Question #2: Did the mad scientist’s Geneticists’ Manifesto (that called for state action to separate worthwhile breeding stock from the great mass of evolutionary dead end material) garner signatures of support from leading American and British biologists?
Question #1 Research Results: See my previous blog post.
Question #2 Research Results:
Verified: The Ethics of Human Gene Therapy (p.108) provides the following historical and biographical background:
The first statement to outline three spheres for possible human genetic enhancement was drafted by classical geneticist Hermann J. Muller during the Seventh International Congress of Genetics held in Edinburgh, Scotland, in August 1939.
At the congress the participants were challenged by Science Service to respond to the following question: How could the world’s population be improved most effectively genetically?” The reply to this question, signed by 23 scientists, was popularly known as the “Geneticists’ Manifesto.” [An odd disclaimer immediately follows.] The manifesto by no means adopted the perspective of biological determinism. Rather, it accented both social and genetic changes that could enhance human well-being.

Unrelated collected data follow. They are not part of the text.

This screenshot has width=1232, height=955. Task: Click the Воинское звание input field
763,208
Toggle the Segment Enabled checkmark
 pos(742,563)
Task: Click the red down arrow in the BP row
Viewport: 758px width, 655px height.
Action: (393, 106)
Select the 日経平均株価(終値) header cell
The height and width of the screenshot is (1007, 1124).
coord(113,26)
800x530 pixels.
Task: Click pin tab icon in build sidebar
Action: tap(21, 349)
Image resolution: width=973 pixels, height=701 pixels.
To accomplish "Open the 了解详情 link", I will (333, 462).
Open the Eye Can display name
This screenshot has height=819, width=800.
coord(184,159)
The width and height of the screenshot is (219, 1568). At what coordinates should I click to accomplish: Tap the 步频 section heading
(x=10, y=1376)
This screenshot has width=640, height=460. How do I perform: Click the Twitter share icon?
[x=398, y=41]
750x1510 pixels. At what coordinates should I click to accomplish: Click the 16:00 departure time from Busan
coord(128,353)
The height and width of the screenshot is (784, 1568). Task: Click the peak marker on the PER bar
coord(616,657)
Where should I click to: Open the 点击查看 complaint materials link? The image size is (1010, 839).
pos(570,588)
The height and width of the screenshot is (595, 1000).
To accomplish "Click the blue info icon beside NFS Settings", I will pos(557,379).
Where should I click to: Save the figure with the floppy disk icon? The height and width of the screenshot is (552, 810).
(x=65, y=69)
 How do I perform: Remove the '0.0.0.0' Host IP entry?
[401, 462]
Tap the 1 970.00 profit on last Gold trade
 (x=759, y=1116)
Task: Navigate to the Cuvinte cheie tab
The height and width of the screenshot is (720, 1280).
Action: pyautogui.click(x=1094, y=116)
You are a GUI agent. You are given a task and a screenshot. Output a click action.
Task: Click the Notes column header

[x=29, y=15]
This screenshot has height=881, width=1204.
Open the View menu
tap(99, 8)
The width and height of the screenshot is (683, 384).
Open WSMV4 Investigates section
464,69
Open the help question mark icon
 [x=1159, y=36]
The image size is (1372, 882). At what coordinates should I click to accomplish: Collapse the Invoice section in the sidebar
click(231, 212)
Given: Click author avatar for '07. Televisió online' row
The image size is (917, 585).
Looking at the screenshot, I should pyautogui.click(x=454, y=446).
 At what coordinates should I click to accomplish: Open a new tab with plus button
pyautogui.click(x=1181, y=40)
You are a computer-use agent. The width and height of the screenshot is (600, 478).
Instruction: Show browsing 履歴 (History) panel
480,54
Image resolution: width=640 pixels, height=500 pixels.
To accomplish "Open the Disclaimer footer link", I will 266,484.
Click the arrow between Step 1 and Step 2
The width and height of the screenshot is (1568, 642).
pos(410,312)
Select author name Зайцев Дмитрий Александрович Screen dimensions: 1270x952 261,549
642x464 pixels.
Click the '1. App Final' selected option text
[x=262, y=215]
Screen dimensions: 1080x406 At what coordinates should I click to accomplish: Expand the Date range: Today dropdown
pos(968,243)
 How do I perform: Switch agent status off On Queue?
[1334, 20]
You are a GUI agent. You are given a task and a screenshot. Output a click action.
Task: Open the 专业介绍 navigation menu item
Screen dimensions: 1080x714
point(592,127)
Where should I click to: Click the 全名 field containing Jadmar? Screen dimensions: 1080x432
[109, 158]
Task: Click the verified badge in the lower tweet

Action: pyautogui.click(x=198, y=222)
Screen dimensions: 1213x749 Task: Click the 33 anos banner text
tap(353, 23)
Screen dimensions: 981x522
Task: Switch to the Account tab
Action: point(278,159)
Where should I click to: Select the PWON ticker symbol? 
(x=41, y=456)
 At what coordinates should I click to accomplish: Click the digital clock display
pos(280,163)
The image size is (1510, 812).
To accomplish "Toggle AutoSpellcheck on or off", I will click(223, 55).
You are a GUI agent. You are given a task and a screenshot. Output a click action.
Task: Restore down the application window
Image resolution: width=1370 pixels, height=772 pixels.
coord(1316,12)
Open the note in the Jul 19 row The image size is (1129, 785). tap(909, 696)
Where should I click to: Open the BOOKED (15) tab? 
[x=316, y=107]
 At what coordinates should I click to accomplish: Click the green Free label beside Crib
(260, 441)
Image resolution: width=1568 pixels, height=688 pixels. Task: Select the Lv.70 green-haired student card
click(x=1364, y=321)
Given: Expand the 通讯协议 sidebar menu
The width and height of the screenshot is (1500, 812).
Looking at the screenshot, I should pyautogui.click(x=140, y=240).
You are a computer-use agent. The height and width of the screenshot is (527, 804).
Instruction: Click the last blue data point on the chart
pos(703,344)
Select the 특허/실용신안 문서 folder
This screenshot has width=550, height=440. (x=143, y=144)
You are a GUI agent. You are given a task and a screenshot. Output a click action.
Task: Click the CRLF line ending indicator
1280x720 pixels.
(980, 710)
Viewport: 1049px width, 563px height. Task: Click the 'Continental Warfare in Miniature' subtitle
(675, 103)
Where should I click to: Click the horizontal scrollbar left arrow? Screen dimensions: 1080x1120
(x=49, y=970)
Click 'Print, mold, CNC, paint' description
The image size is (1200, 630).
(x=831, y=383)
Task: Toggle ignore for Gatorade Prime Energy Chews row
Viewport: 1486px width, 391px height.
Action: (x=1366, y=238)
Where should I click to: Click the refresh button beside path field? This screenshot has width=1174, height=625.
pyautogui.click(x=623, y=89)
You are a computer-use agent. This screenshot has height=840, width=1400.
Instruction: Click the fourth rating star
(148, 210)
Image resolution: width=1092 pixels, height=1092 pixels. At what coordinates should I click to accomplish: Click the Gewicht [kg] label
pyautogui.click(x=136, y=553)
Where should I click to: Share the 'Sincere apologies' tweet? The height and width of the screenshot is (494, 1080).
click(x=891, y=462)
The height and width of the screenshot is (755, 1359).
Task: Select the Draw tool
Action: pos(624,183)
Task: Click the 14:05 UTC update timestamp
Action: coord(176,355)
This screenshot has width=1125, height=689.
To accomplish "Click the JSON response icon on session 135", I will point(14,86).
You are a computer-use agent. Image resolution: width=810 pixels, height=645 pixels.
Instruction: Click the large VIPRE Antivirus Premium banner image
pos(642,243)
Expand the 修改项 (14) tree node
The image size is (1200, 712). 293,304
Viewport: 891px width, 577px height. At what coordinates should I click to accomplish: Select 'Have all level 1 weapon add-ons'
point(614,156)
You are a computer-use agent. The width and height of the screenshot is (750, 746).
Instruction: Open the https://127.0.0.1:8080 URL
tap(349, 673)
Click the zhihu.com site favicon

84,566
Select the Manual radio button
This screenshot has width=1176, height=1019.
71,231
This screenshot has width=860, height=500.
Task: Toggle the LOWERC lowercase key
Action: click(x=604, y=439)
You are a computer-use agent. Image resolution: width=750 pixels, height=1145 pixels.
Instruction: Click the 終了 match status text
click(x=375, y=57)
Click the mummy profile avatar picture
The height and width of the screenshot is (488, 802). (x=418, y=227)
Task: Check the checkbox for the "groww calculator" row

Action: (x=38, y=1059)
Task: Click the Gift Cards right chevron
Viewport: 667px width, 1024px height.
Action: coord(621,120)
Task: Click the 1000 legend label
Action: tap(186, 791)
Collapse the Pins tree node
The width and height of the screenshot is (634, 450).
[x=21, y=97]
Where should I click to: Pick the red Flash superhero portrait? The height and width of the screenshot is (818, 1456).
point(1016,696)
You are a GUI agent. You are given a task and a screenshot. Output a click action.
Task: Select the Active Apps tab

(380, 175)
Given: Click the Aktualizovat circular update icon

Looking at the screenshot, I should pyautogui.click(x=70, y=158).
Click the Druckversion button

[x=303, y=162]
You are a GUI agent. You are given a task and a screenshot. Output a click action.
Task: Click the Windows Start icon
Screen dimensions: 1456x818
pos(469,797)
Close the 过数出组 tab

Red Flag #1: The verbal sleight of hand in the disclaimer indicates that there is something to hide. It is nonsensical to claim that Muller was “by no means” advocating biological determinism when this assertion is followed by the claim that Muller wanted to genetically modify human beings. Noting that Muller desired to complement genetic modification with the imposition of global changes in social order does little to soften the literate reader’s view of the sickness in Muller’s mind.